Asiamet holds an 80% interest in Beutong through its local operating subsidiary PT Emas Mineral Murni.
The new resource comprises 34mln tonnes of ore grading 0.67% copper, 0.13 grams per tonne gold, 1.68 grams silver and 90 parts per million molybdenum in the measured category.
There are also 56mln tonnes grading 0.58% copper, 0.12grams gold, 2.07 grams silver and 104ppm molybdenum in the indicated category.
And in the inferred category, there are 419mln tonnes grading 0.45% copper, 0.13 grams gold, 1.14 grams silver and 125ppm molybdenum.
The grand total amounts to 509mln tonnes grading 0.48% copper, 0.13 grams gold, 1.28 grams silver, and 120ppm molybdenum.
The contained metal amounts to 2.43mln tonnes of copper, 2.11mln ounces of gold and 20.9mln ounces of silver.
“Junior companies with large, well-located development stage copper inventories such as Asiamet are rare and extremely well positioned to benefit from widely forecast stronger copper prices,” said Asiamet chief executive Peter Bird.

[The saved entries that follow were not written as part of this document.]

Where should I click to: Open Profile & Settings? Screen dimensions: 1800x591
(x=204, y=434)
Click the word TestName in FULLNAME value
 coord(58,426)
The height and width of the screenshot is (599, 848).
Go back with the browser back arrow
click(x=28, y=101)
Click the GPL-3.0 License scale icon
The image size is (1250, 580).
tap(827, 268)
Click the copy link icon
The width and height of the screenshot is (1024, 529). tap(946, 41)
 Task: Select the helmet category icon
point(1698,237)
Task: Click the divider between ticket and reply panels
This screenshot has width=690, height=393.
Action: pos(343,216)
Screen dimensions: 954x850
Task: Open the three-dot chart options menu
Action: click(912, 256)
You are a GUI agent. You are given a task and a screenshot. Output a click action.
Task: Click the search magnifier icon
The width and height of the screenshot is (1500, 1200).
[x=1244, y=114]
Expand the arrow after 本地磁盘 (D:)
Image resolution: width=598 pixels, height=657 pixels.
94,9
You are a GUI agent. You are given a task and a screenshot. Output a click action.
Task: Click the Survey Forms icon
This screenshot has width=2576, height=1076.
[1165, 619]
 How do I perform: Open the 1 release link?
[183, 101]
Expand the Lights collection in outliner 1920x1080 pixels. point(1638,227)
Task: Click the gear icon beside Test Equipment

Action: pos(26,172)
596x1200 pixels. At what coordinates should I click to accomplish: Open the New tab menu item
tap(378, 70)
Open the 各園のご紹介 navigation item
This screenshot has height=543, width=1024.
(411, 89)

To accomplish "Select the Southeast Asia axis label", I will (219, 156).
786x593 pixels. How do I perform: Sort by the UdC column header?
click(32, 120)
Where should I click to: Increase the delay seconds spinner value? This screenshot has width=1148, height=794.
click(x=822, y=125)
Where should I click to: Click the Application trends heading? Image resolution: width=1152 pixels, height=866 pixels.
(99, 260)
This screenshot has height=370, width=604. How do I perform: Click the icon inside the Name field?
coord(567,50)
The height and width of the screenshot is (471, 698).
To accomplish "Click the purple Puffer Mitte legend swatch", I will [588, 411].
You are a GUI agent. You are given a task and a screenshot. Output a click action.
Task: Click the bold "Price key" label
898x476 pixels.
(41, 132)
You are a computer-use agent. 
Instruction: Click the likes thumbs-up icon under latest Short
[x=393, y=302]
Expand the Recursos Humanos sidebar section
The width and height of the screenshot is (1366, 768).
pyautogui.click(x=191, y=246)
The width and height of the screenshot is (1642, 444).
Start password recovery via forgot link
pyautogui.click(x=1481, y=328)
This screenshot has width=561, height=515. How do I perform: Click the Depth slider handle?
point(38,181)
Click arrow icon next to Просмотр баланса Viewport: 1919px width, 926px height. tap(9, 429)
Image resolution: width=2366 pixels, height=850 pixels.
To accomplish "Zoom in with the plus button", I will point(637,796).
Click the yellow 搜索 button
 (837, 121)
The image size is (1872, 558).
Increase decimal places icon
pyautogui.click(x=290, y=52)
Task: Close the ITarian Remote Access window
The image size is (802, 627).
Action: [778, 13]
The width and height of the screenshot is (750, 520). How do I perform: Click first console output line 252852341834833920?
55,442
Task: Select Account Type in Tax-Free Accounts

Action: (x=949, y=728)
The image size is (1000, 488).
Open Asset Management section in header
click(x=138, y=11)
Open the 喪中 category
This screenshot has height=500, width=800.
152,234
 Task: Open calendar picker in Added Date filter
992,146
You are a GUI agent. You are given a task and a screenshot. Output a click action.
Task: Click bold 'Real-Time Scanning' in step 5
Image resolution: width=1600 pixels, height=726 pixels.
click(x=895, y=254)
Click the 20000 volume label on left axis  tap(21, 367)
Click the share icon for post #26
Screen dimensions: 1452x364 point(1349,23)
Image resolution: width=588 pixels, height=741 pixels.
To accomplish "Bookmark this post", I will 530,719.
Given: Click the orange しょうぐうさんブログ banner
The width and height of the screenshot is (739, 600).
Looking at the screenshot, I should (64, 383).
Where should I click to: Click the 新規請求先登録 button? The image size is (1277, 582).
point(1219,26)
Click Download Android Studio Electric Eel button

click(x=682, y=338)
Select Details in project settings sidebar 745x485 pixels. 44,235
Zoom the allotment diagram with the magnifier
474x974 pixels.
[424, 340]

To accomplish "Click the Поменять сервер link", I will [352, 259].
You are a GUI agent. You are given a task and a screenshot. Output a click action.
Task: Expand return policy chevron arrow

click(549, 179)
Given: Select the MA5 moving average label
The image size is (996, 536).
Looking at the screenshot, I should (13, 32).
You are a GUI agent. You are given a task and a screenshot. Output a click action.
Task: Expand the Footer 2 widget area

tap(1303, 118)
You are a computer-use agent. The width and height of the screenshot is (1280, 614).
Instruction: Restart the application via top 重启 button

“Beutong is a large high-quality copper-gold deposit well served with existing nearby infrastructure on a granted production licence. The 2018 drilling program has improved our geological understanding of the deposit and this updated mineral resource estimate in accordance with JORC 2012 provides strong support for the integrity, size, scale and upside potential of the project.”
In a note to clients, analysts at Liberum Capital said: “No material change to resource, still c.500mt at 0.6% Cu equiv. Important news will be around metallurgical testwork (i.e. is it leachable for SX-EW) and further exploration drilling which will come post next funding deal.”
They pointed out that the company is still awaiting the final bankable feasibility study, due in the second quarter, before being in a position to bring in a local partner.
Liberum repeated a ‘buy’ rating and 18p price target on Asiamet shares which in afternoon trading, were changing hands at 6.85p each, up 3.8% on Friday’s close.